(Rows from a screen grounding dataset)
-- start --

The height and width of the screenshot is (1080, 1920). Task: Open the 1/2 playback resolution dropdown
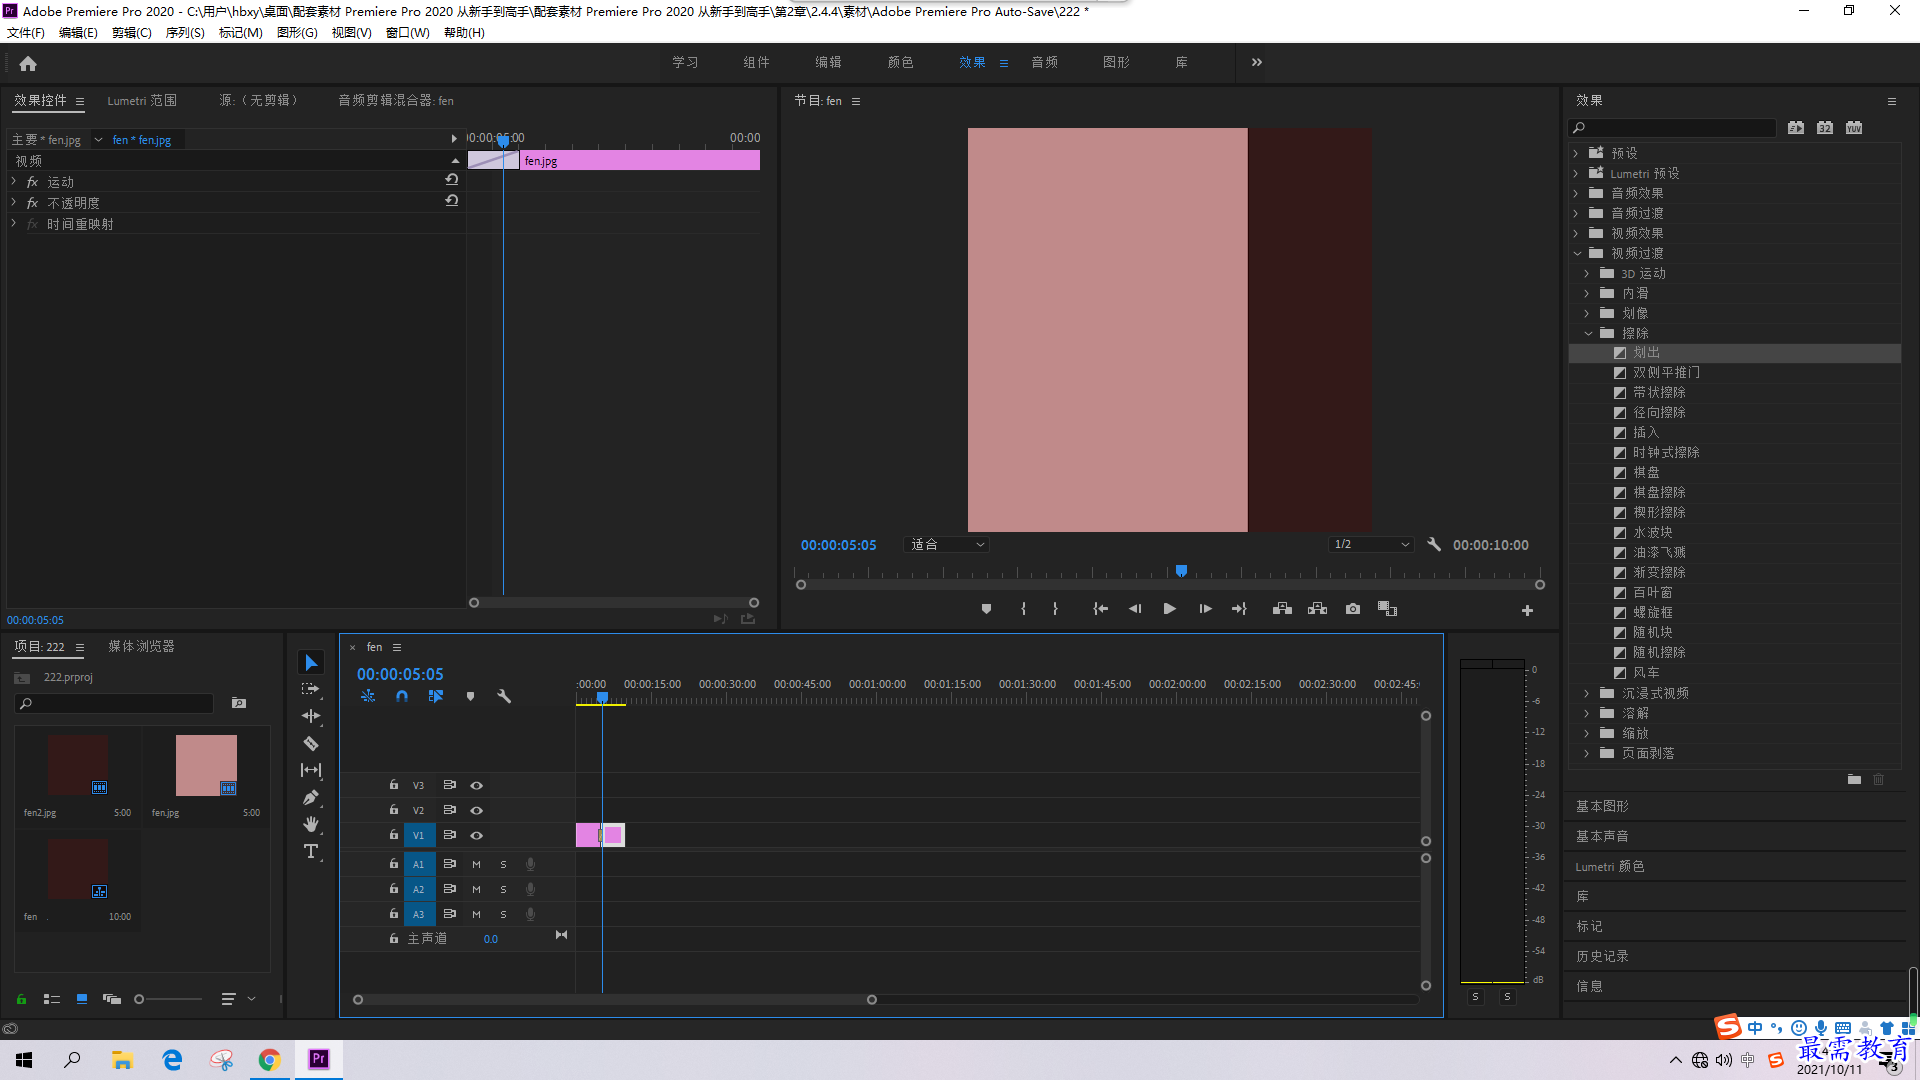point(1370,545)
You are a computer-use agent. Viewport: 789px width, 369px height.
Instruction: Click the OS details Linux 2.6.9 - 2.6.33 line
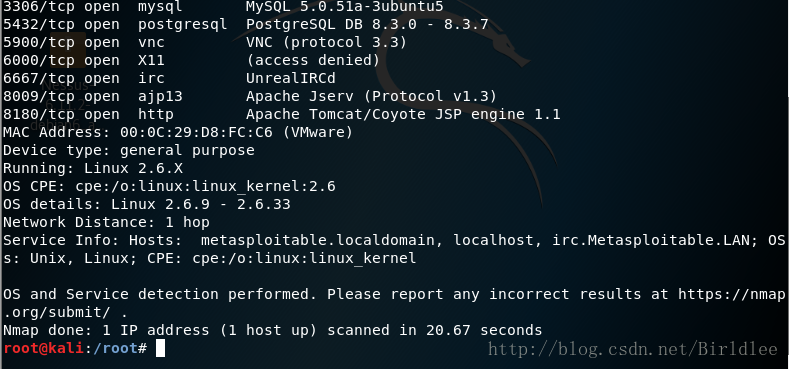146,204
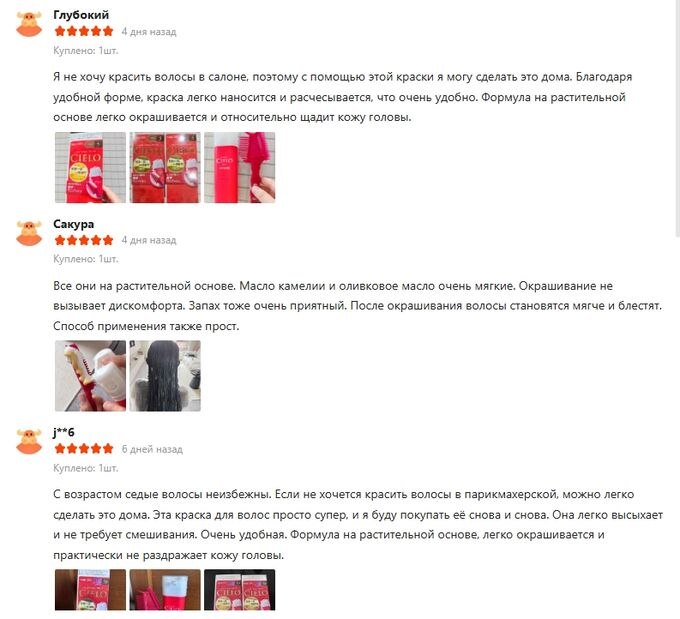
Task: Click the five-star rating under Сакура
Action: click(84, 240)
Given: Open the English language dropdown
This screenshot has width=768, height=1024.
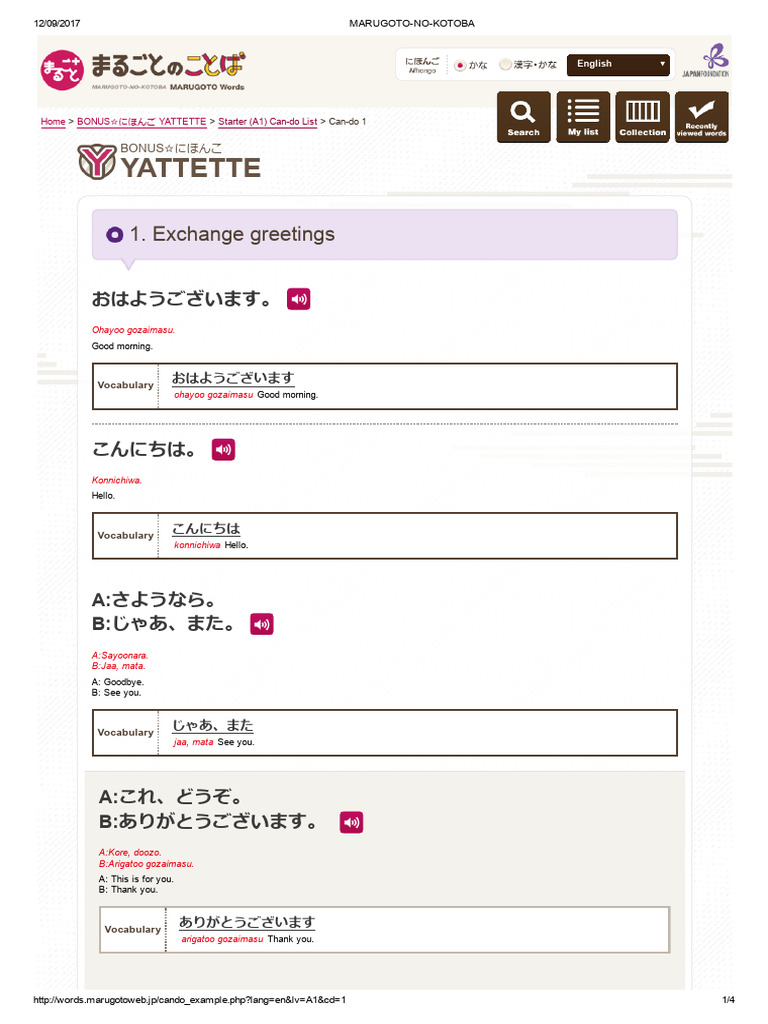Looking at the screenshot, I should tap(618, 64).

-- end --

Turn every line of the records into a JSON list of strings, one string per line, with blank lines skipped and the pictures left out.

[
  "The height and width of the screenshot is (1080, 1920). Task: Open the 1/2 playback resolution dropdown",
  "point(1370,545)",
  "You are a computer-use agent. Viewport: 789px width, 369px height.",
  "Instruction: Click the OS details Linux 2.6.9 - 2.6.33 line",
  "146,204",
  "Task: Click the five-star rating under Сакура",
  "Action: click(84, 240)",
  "Given: Open the English language dropdown",
  "This screenshot has width=768, height=1024.",
  "Looking at the screenshot, I should tap(618, 64)."
]